Audio Transcript:

Welcome to Missions on Point, the Propempo perspective on Church and Missions. This is episode 166 of Missions on Point. We're closing in on the end of a series that is a preview of a book we're writing about the centrality of the local church and missions. This last section has to do with dealing with the stakeholders, the people who are the agents, the implementers of missions, especially, with regard to their relationship to the local church. So this is Local Church Missions implemented number 25 in the series implemented by the missions mobilizer. Missions mobilization over the past 30 years or so has grown to be a quite often used term.

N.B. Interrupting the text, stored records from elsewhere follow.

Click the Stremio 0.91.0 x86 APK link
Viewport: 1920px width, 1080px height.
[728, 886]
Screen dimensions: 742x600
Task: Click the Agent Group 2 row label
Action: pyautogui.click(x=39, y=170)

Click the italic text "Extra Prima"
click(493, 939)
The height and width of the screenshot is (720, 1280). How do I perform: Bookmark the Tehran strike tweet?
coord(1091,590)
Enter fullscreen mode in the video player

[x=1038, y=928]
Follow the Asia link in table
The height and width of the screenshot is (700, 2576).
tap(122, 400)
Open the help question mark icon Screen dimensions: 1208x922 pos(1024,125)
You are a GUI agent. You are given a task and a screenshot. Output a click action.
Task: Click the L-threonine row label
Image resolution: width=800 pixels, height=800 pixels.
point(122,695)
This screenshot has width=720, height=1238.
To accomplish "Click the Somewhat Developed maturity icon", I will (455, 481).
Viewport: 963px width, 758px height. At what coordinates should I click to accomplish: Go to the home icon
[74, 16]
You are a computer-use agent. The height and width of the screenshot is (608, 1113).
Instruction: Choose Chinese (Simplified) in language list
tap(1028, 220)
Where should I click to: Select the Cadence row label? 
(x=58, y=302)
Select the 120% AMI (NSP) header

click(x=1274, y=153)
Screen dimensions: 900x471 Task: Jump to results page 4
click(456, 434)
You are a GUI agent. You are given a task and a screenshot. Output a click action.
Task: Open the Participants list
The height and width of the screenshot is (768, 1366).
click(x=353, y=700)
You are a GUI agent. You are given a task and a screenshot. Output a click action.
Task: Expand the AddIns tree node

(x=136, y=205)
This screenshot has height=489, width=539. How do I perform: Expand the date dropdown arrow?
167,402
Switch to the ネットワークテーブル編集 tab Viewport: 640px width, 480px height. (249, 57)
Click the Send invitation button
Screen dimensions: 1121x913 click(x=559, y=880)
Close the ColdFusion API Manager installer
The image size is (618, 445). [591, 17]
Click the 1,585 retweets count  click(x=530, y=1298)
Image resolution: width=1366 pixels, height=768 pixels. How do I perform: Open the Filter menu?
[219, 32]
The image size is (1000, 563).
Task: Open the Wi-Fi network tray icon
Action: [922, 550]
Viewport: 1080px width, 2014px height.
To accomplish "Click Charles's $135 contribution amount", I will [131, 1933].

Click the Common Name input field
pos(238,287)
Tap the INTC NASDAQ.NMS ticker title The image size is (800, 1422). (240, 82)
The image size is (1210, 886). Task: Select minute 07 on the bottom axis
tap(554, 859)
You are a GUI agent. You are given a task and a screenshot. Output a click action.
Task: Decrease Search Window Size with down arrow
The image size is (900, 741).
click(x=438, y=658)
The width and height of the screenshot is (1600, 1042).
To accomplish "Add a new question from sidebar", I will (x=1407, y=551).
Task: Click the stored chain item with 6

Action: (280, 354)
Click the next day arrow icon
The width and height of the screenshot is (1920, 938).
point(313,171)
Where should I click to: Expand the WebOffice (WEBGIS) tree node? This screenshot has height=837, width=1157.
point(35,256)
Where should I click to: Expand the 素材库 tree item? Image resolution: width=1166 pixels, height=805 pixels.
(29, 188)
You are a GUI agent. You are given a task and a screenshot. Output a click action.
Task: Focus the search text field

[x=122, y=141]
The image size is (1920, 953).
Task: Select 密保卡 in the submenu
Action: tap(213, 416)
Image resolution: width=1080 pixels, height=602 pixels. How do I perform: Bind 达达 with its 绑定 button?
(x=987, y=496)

There's a story of Dr. Ralph Winter challenging a group of college students, and he says this, "Suppose I had a thousand college seniors in front of me who asked me where they ought to go to make a maximum contribution to Christ's global cause. What would I tell them? I would tell them to mobilize, all of them." Phil Parshall, a missionary author and mobilizer of sorts, said it this way, "Someone must sound the rallying call. Those who desire to see others trained, prepared, and released to ministry are known as mobilizers. Mobilizers stir other Christians to active concern for reaching the world. Mobilizers are essential. To understand the role of mobilizers, think of World War II. As a parallel, only 10% of the American population went to the war. Of those, only 1% were actually on the firing lines. However, for them to be successful in their mission, the entire country had to be mobilized." He later said, "Anyone who can help 100 missionaries to the field is more important than one missionary on the field. In fact, mission mobilization activity is more crucial than field missionary activity."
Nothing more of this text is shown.